# Requirement:
Please return the whole listing, character for character.

# Data for review:
- Opening Delimiter -

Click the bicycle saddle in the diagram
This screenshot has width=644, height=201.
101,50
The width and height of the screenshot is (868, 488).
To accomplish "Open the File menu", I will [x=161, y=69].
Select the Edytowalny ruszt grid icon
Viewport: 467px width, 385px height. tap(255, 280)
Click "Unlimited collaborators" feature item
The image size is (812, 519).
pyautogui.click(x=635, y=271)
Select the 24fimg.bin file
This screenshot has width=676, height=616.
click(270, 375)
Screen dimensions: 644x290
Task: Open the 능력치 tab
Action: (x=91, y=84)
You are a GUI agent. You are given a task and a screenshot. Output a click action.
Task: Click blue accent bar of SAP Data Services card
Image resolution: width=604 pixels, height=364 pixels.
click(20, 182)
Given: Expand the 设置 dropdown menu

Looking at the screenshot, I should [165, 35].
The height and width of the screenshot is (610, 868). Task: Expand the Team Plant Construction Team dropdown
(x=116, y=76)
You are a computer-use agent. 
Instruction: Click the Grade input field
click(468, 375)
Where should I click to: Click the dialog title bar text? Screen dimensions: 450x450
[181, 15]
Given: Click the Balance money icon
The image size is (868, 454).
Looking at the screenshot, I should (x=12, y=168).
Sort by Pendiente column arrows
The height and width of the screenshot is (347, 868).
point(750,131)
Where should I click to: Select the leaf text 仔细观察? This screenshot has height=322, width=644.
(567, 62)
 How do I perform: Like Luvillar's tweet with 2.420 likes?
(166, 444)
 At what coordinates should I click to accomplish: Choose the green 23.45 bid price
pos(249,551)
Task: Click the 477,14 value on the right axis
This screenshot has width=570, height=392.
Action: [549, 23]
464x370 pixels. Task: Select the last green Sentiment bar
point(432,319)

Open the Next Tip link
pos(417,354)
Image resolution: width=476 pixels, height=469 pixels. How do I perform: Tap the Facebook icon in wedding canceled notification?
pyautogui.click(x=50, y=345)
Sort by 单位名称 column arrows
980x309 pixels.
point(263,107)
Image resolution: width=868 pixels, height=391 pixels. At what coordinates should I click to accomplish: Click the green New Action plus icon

- Closing Delimiter -

# Solution for this problem:
Click the bicycle saddle in the diagram
This screenshot has width=644, height=201.
101,50
The width and height of the screenshot is (868, 488).
To accomplish "Open the File menu", I will [x=161, y=69].
Select the Edytowalny ruszt grid icon
Viewport: 467px width, 385px height. tap(255, 280)
Click "Unlimited collaborators" feature item
The image size is (812, 519).
pyautogui.click(x=635, y=271)
Select the 24fimg.bin file
This screenshot has width=676, height=616.
click(270, 375)
Screen dimensions: 644x290
Task: Open the 능력치 tab
Action: (x=91, y=84)
You are a GUI agent. You are given a task and a screenshot. Output a click action.
Task: Click blue accent bar of SAP Data Services card
Image resolution: width=604 pixels, height=364 pixels.
click(20, 182)
Given: Expand the 设置 dropdown menu

Looking at the screenshot, I should [165, 35].
The height and width of the screenshot is (610, 868). Task: Expand the Team Plant Construction Team dropdown
(x=116, y=76)
You are a computer-use agent. 
Instruction: Click the Grade input field
click(468, 375)
Where should I click to: Click the dialog title bar text? Screen dimensions: 450x450
[181, 15]
Given: Click the Balance money icon
The image size is (868, 454).
Looking at the screenshot, I should (x=12, y=168).
Sort by Pendiente column arrows
The height and width of the screenshot is (347, 868).
point(750,131)
Where should I click to: Select the leaf text 仔细观察? This screenshot has height=322, width=644.
(567, 62)
 How do I perform: Like Luvillar's tweet with 2.420 likes?
(166, 444)
 At what coordinates should I click to accomplish: Choose the green 23.45 bid price
pos(249,551)
Task: Click the 477,14 value on the right axis
This screenshot has width=570, height=392.
Action: [549, 23]
464x370 pixels. Task: Select the last green Sentiment bar
point(432,319)

Open the Next Tip link
pos(417,354)
Image resolution: width=476 pixels, height=469 pixels. How do I perform: Tap the Facebook icon in wedding canceled notification?
pyautogui.click(x=50, y=345)
Sort by 单位名称 column arrows
980x309 pixels.
point(263,107)
Image resolution: width=868 pixels, height=391 pixels. At what coordinates should I click to accomplish: Click the green New Action plus icon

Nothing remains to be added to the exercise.